Extrait du texte =
+-------+
La rédaction a tenté de contacter Thibault Vellard, directeur d’Ironman France, pour obtenir plus de détails sur cette décision. D’abord ouvert à l’idée de répondre à nos questions, celui-ci n’a pas donné suite à nos sollicitations, malgré plusieurs relances. Dans un entretien accordé à La Montagne en octobre 2023, il évoquait une décision avant tout économique. Après un week-end 2022 réussi avec 4 400 participants, malgré l’annulation de la partie natation pour des raisons sanitaires, les chiffres de l’édition suivante sont plus décevants. En 2023, ils étaient « seulement » 1 900 participants (dont 700 pour les 226 kilomètres).
« Un peu déçus, mais content que le label reste sur Vichy »
Pour Yohann Vincent, entraîneur du Lifetri, club de triathlon vichyssois, cette suppression est tout sauf une surprise. Le champion de France 2008 de triathlon observe « un nombre de participants qui a commencé à se réduire depuis deux ans ». Autre paramètre souvent oublié, participer à un Ironman demande « un gros investissement personnel ». Tout logiquement, des participants s’essaient à l’épreuve « tous les trois, quatre ou cinq ans ». Ajouté au caractère très vallonné de l’Allier, il est « difficile de faire un chrono » sur l’Ironman de Vichy, ce qui n’incite pas nécessairement à la participation des triathlètes en quête d’une grosse performance.
+-------+
Enregistrements fournis =
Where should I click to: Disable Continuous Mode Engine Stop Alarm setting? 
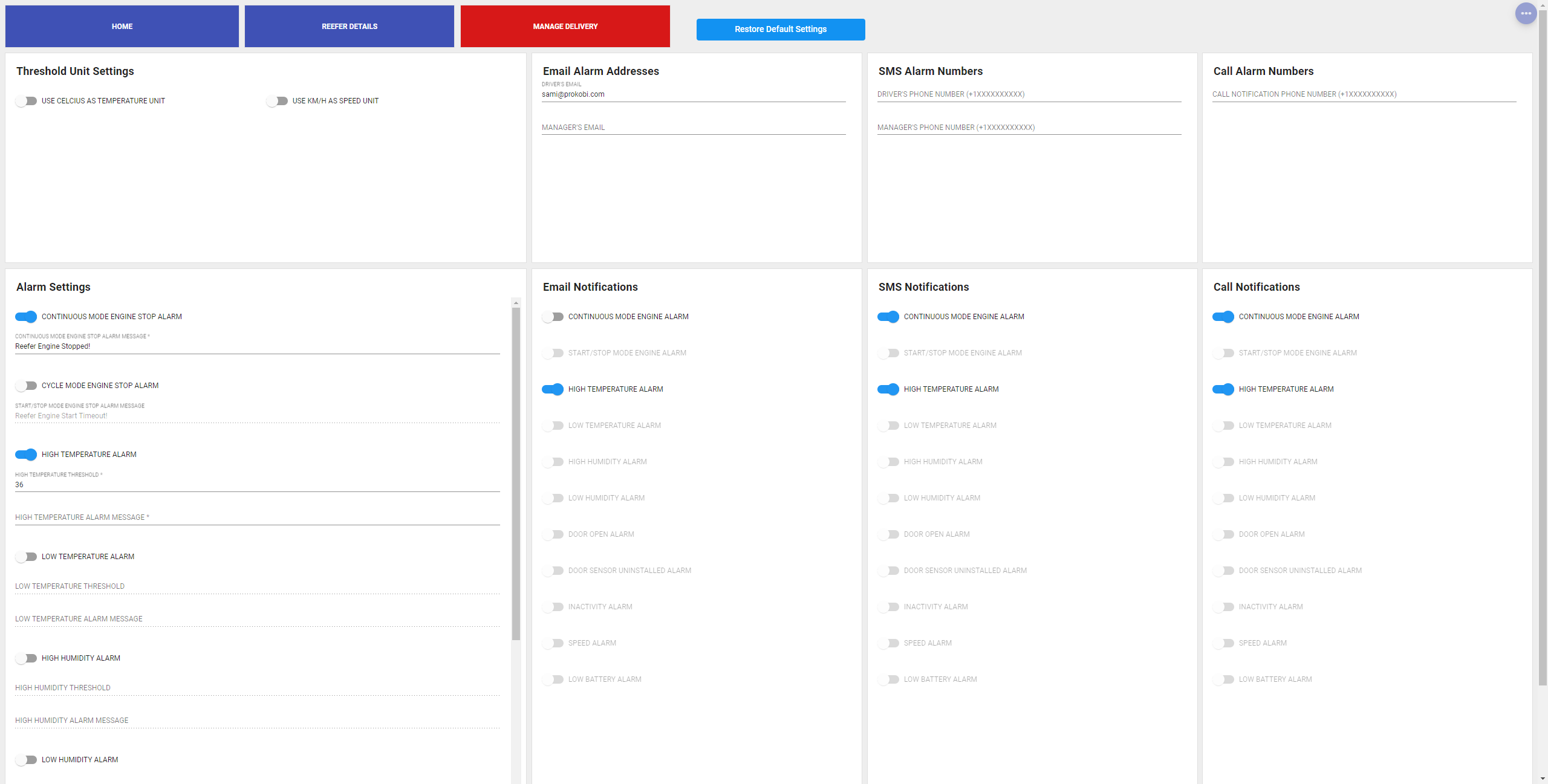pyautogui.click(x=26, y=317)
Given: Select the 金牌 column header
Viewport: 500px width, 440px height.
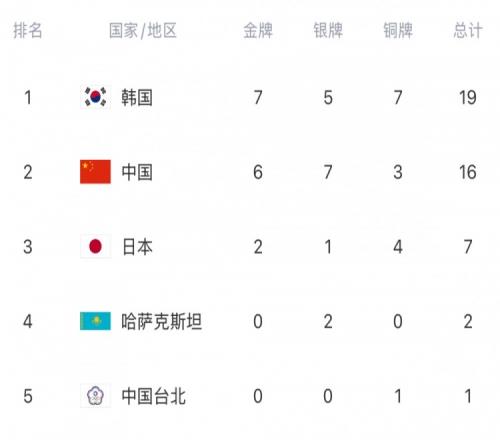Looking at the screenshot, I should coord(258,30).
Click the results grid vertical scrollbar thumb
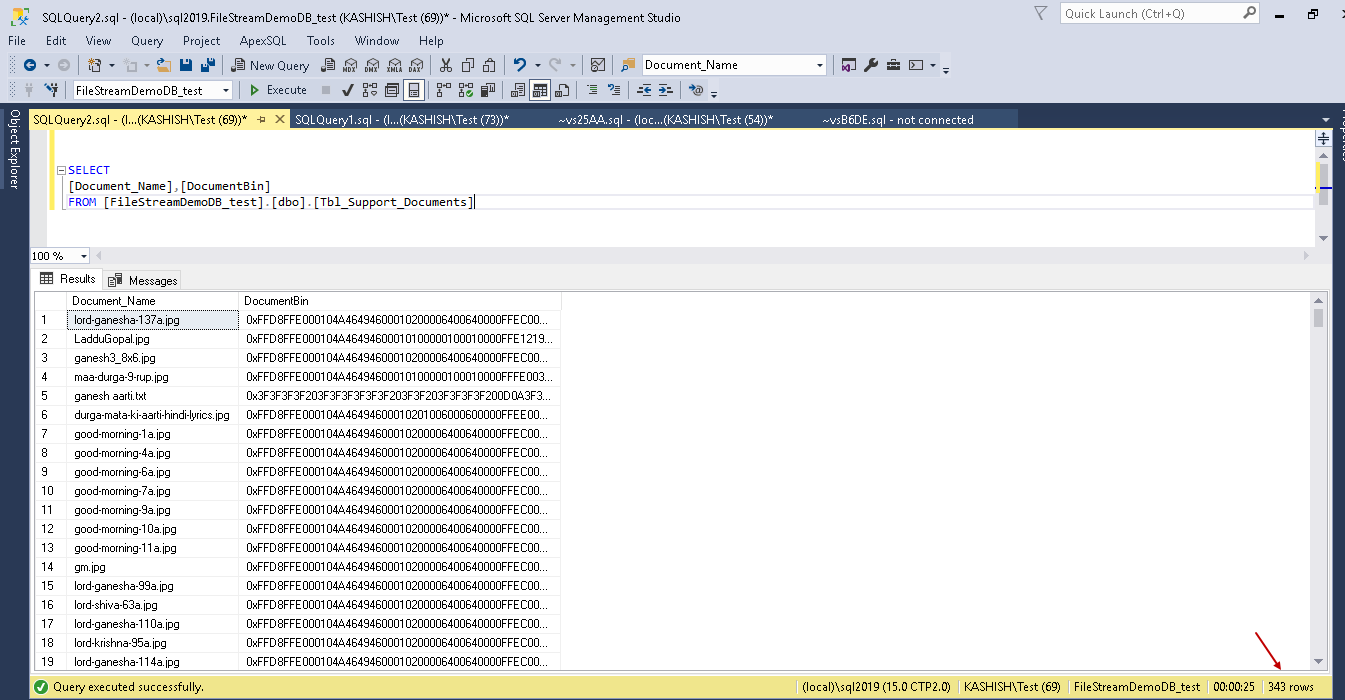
+-------+
Travail demandé =
[A] Selon l’extrait sur l’Ironman de Vichy, combien de participants l’édition 2023 a-t-elle réunis ?
[B] Indiquez si chacune des affirmations suivantes concorde avec l’extrait sur l’Ironman de Vichy, en répondant par oui ou par non et en citant les mots décisifs de l’extrait : (i) Thibault Vellard a répondu aux questions de la rédaction ; (ii) Yohann Vincent a été champion de France de triathlon en 2008 ; (iii) la partie natation a été annulée lors du week-end 2022.
[C] Reprenez le passage de l’extrait sur l’Ironman de Vichy commençant par « Pour Yohann Vincent, entraîneur » et se poursuivant jusqu’à « d’une grosse performance. », en remplaçant « entraîneur » par « président ».
Les enregistrements n’interviennent en rien dans ce travail.

Résultats obtenus =
[A] 1 900 participants, dont 700 pour les 226 kilomètres.

[B]
(i) Non : « n’a pas donné suite à nos sollicitations, malgré plusieurs relances ».
(ii) Oui : « Le champion de France 2008 de triathlon ».
(iii) Oui : « malgré l’annulation de la partie natation pour des raisons sanitaires ».

[C]
Pour Yohann Vincent, président du Lifetri, club de triathlon vichyssois, cette suppression est tout sauf une surprise. Le champion de France 2008 de triathlon observe « un nombre de participants qui a commencé à se réduire depuis deux ans ». Autre paramètre souvent oublié, participer à un Ironman demande « un gros investissement personnel ». Tout logiquement, des participants s’essaient à l’épreuve « tous les trois, quatre ou cinq ans ». Ajouté au caractère très vallonné de l’Allier, il est « difficile de faire un chrono » sur l’Ironman de Vichy, ce qui n’incite pas nécessairement à la participation des triathlètes en quête d’une grosse performance.